Records supplied:

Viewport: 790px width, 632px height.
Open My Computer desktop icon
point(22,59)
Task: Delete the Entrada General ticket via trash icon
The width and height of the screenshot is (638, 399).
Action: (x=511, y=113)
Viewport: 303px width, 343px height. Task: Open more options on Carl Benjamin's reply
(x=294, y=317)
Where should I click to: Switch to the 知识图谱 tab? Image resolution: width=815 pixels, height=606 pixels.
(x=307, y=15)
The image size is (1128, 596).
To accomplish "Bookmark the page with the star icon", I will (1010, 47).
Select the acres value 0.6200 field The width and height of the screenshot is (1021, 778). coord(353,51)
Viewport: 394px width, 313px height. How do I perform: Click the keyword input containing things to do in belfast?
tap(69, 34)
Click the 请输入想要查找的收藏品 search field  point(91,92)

Action item: Write out each record again, keeping every word as it is.

Answer below:
Viewport: 790px width, 632px height.
Open My Computer desktop icon
point(22,59)
Task: Delete the Entrada General ticket via trash icon
The width and height of the screenshot is (638, 399).
Action: (x=511, y=113)
Viewport: 303px width, 343px height. Task: Open more options on Carl Benjamin's reply
(x=294, y=317)
Where should I click to: Switch to the 知识图谱 tab? Image resolution: width=815 pixels, height=606 pixels.
(x=307, y=15)
The image size is (1128, 596).
To accomplish "Bookmark the page with the star icon", I will (1010, 47).
Select the acres value 0.6200 field The width and height of the screenshot is (1021, 778). coord(353,51)
Viewport: 394px width, 313px height. How do I perform: Click the keyword input containing things to do in belfast?
tap(69, 34)
Click the 请输入想要查找的收藏品 search field  point(91,92)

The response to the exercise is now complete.